John Mayall, Leicester Square Theatre, London
Tuesday 18 December 2012
"Well I don't feel like sleeping/ But I sure feel like lying down," the 79-year-old bluesman pleads on his lascivious "Help Me".
The sprightly septuagenarian, who sports a sparkly medallion and white ponytail, quite often performs - on guitar, harmonica, piano - in just his vest. However, it's a bit nippy tonight, so John Mayall keeps his shirt on for his quietly appreciative, gently nodding 12-bar-blues loving audience who have to come to pay homage to "the godfather of British blues" on the only UK date of his latest tour.
Mayall, after graciously introducing his band before a single note has been played, launches into "Congo Square", followed by "Dirty Water", both blues tracks that reek of the Louisiana swampland. The US-based Mancunian is ably backed by Texan Rocky Athas on lead guitar and Chicagoans Greg Rzab on bass and Jay Davenport on drums.
The accomplished quartet, much like an Iron Maiden or Status Quo gig, deliver exactly what you would expect. It’s unremitting, unapologetic Muddy Waters-style, down by the Mississippi Delta blues.
Quite often the four of them embark on wig outs that would make Emerson, Lake and Palmer and Lynyrd Skynyrd, in their heyday, wince. However, the jams never outstay their welcome, and to Mayall's credit he never regales us with unwieldy blues tales from his 50-year career - which he would have been perfectly entitled to do. After all, this is an artist who founded the venerable John Mayall & the Bluesbreakers in the Sixties, and has mentored, led and inspired the likes Eric Clapton, Mick Fleetwood, Mick Taylor and Peter Green.
Yet, here in this intimate theatre he keeps the anecdotes short and the music extended. He simply, plainly relishes performing and attacks the blues harp with gusto on the likes of the sumptuous "Room to Move", from 1969's The Turning Point, and the T-Bone Walker gem "Call It Stormy Monday".
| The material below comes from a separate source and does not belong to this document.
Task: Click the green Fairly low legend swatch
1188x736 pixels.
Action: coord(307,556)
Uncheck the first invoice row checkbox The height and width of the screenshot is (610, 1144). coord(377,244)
The veteran's energy levels are enviable throughout the generous two-hour set, and at one point he manages to play the mouth organ and keyboards at the same time - sort of like tapping your head and rubbing your tummy at the same time to rid yourself of the hiccups, but, clearly, much harder.
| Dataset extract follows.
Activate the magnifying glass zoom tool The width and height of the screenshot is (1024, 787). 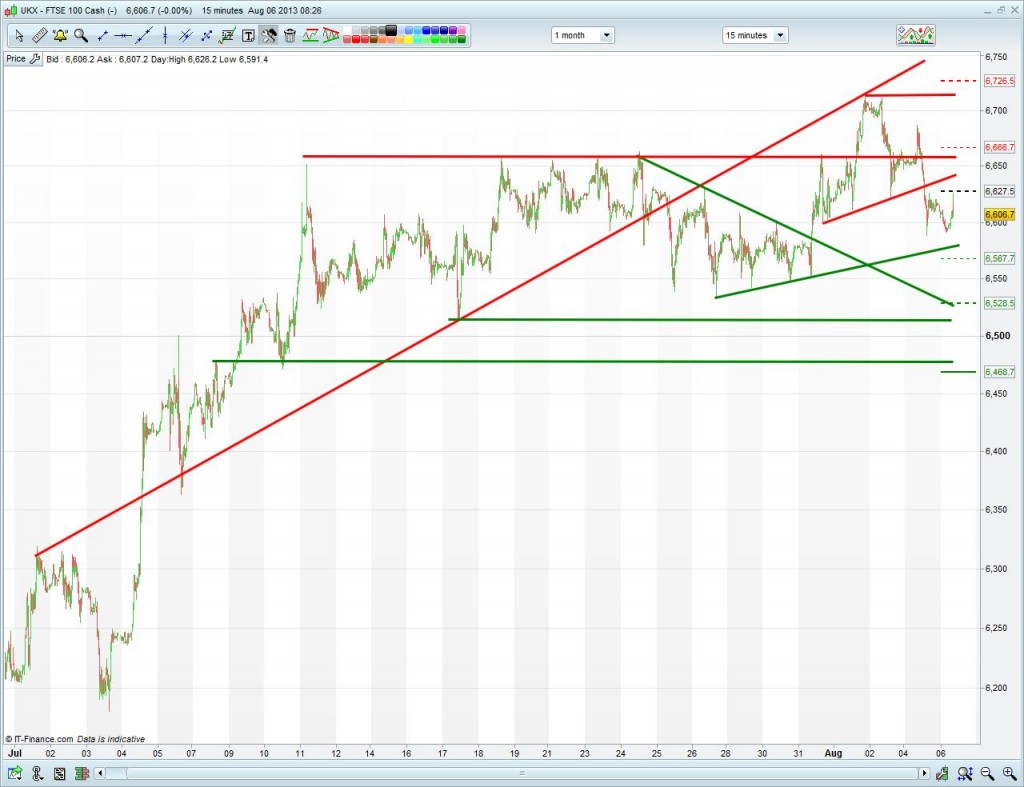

Mayall, after some feverish clucking and scatting on "Room to Move", finishes with the exquisite, Chuck Berry-like instrumental "Hideaway" (the track that Eric Clapton memorably recorded back in 1966). At the very end an emotional tour manager, Claude Taylor, arrives on stage to make sure we hail Mayall. We politely do. The blues giant is worth hailing.